Cada incursión se articula en cadenas de salas, normalmente diez por mazmorra, con disposición variable de plataformas, trampas y enemigos. No estás simplemente pasando “nivel 1, nivel 2, nivel 3” como en el clásico, sino entrando en dungeons que cambian de una partida a otra, con rutas alternativas, bifurcaciones y pequeños desvíos que te obligan a adaptarte. En Switch y su portabilidad esto tiene un encanto especial: es muy fácil encender la consola, hacer una run rápida en modo portátil y ver qué combinación de salas te toca esta vez. La aleatoriedad no es extrema, pero sí suficiente para que no tengas la sensación de estar repitiendo exactamente el mismo patrón cada vez. Aun así, cuando llevas varias horas, empiezas a reconocer estructuras, trampas recurrentes y configuraciones que se repiten más de lo que te gustaría, y ahí el juego muestra sus costuras.

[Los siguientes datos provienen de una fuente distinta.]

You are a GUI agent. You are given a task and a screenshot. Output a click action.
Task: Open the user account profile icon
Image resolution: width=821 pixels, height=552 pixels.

La jugabilidad se apoya en burbujas especiales que añaden capas de profundidad. No solo disparas la burbuja básica, sino que desbloqueas variantes de fuego, hielo, electricidad, agua, bombas, largo alcance… Estas burbujas no son solo ataques más potentes: también son herramientas de movilidad y control del escenario. Puedes crear plataformas flotantes para alcanzar zonas altas, congelar enemigos para usarlos como escalones, limpiar grupos enteros de criaturas con una explosión bien colocada. En teoría, esto abre el diseño y permite resolver las salas de formas distintas, combinando habilidades y leyendo el entorno. En la práctica, el juego no siempre exprime ese potencial: muchas veces puedes superar las salas simplemente esquivando, sin necesidad de usar de forma creativa las burbujas especiales, y eso le resta tensión estratégica.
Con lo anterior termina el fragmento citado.